In Anton Chekhov's "The Bet," the exposition is the first paragraph, a frame, that sets the background for the conflict, which is suggested at the end of the paragraph and introduced in a flashback in the second paragraph. The set up of the conflict is a long one within the flashback that culminates in the young man's voluntary imprisonment on November 14, 1870.

The rising action follows, actually having been initiated in the first paragraph frame, in the section in which the narrator reflects on the banker's memories of the past fifteen years of the young man's imprisonment. The narrative leads to the most intense rising action in Part II when the flashback ends and the narrator tells how the banker went in present time to the lodge to take the young man's life.

A complication arises in the story when the banker reads the young man's letter renouncing the two million--other complicating actions are the banker's loss of money and his fear of being bankrupt if the young man wins the bet. The visit to the lodge is followed by a brief anti-climax in which the suspense is broken by the banker quietly leaving the lodge in tears of reflection.

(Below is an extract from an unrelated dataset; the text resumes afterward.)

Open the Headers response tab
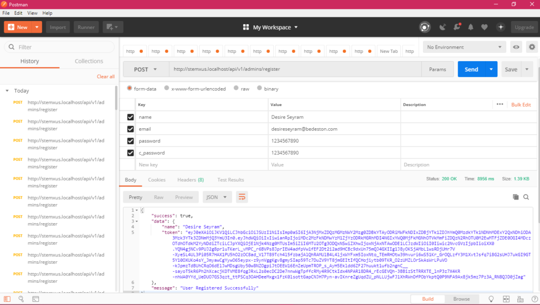This screenshot has width=540, height=305. (190, 179)
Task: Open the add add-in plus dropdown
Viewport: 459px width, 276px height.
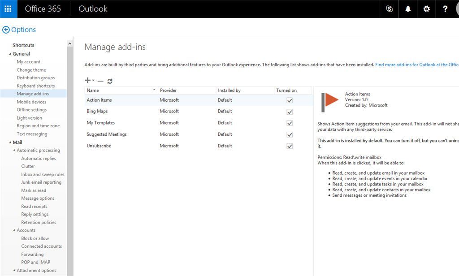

The climax follows. The climax is the point at which the resolution is determined. The climax of "The Bet" is when the watchmen run in to the banker's house with the news that the young man has escaped "out of the window" and disappeared beyond the garden gate. The climax certainly has an element of irony because the thought arises that he might have escaped "out of the window" fifteen years before.

The falling action occurs in the last two sentences when the banker goes out to check on the escape and claim the letter. The final resolution is that the banker puts the letter in which the young man renounces the two million in a fireproof safe--the banker has technically won the bet, and he will be prepared should the young man ever have a change of heart about the money.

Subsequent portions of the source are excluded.